• What this task involves: Each line in the records below that has the word "Switch" should be copied.

::::::::::

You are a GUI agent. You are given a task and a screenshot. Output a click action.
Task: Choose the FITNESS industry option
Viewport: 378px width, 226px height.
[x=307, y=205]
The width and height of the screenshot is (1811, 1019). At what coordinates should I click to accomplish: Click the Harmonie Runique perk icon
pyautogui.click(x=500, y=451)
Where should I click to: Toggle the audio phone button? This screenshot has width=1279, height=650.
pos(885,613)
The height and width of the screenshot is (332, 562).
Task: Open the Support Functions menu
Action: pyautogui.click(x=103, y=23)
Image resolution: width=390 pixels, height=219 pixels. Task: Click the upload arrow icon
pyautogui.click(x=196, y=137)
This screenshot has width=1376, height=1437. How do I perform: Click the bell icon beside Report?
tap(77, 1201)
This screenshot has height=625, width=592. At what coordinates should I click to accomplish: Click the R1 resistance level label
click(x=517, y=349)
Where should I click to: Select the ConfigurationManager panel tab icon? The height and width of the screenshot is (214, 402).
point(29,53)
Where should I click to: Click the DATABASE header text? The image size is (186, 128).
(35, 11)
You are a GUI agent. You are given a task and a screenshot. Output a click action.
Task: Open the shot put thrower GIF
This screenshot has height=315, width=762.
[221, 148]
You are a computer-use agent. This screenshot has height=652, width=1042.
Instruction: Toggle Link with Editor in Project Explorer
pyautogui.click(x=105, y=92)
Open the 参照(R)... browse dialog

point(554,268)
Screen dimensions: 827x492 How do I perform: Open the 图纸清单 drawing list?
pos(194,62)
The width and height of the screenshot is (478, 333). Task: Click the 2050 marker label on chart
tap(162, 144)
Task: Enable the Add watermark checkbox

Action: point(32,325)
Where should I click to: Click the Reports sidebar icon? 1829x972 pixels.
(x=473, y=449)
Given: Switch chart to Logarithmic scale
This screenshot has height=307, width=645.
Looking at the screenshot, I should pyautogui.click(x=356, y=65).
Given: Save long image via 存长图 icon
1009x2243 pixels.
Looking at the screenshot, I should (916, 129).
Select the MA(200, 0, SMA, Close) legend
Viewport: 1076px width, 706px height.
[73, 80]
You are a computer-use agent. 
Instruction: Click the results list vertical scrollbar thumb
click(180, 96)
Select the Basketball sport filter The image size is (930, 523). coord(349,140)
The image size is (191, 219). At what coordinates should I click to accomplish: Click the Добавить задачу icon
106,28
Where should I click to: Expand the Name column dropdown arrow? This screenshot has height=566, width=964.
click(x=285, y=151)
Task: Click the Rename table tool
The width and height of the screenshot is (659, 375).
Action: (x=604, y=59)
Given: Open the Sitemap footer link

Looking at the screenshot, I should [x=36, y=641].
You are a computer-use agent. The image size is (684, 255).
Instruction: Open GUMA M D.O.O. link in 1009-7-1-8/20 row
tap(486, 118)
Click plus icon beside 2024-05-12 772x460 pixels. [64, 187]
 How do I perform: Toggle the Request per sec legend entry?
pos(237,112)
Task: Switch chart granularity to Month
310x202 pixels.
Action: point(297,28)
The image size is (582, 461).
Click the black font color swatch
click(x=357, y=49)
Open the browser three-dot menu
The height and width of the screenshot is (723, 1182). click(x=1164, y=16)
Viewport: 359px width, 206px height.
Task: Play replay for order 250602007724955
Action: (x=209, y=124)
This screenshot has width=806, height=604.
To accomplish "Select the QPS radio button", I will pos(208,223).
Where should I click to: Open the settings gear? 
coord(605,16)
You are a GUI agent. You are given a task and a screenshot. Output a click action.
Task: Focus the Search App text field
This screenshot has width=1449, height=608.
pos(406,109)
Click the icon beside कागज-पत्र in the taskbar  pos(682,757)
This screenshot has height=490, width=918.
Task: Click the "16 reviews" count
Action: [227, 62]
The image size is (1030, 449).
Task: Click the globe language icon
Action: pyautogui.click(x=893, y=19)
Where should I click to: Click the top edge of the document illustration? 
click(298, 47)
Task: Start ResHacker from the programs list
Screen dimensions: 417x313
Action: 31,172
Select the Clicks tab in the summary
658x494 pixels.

::::::::::

• Exercise answer:
Given: Switch chart to Logarithmic scale
Task: Switch chart granularity to Month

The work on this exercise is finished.